Task
Give again, unaltered, the lines of the listing below that run from the line having "Viewport: 472px width, 425px height." through the line having "Click the tree".

....

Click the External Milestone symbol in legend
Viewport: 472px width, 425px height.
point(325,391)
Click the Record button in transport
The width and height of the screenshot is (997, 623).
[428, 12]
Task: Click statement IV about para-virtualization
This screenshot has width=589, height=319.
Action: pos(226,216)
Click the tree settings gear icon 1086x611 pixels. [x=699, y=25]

....

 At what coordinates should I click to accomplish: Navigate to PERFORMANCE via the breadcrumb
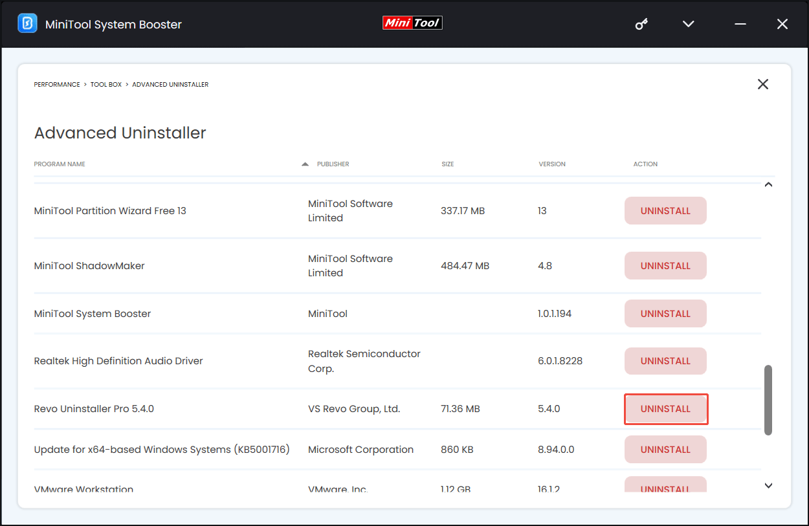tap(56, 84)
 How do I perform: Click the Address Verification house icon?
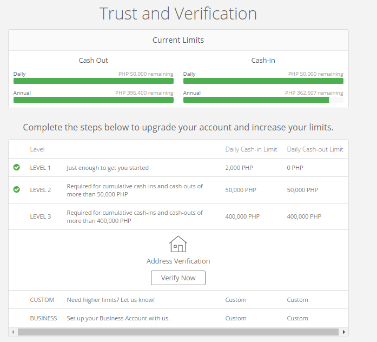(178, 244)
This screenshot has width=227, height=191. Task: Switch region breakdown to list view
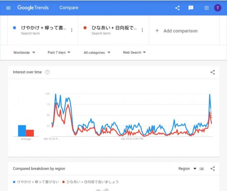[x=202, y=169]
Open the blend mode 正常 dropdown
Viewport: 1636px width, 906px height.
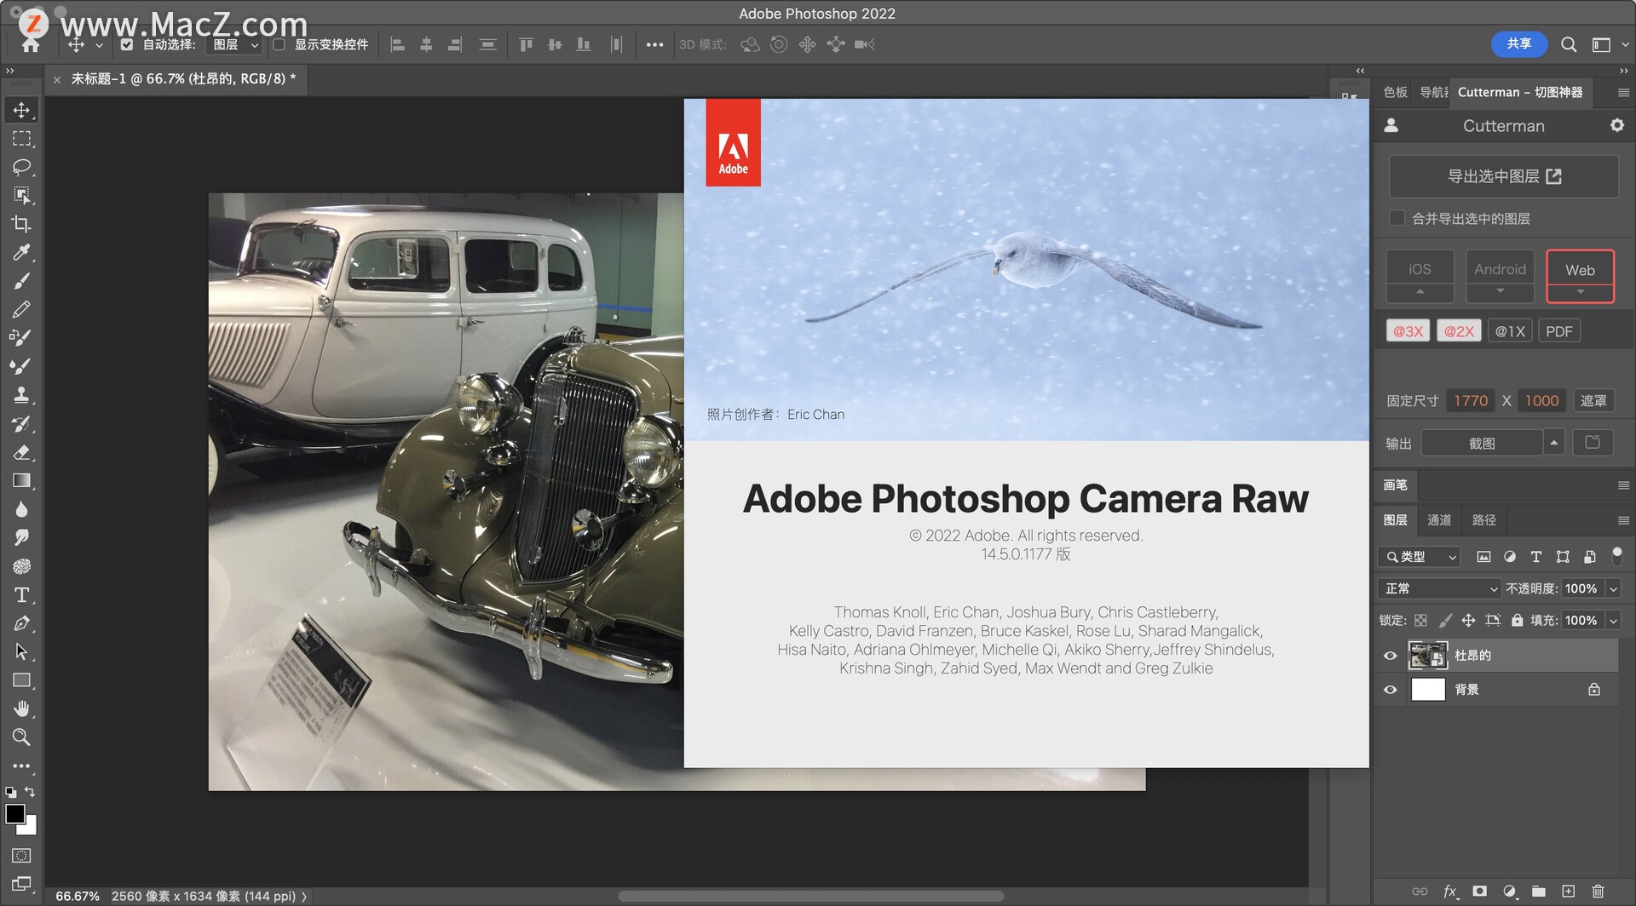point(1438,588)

....

Result
Viewport: 472px width, 425px height.
point(325,391)
Click the Record button in transport
The width and height of the screenshot is (997, 623).
[428, 12]
Task: Click statement IV about para-virtualization
This screenshot has width=589, height=319.
Action: pos(226,216)
Click the tree settings gear icon 1086x611 pixels. [x=699, y=25]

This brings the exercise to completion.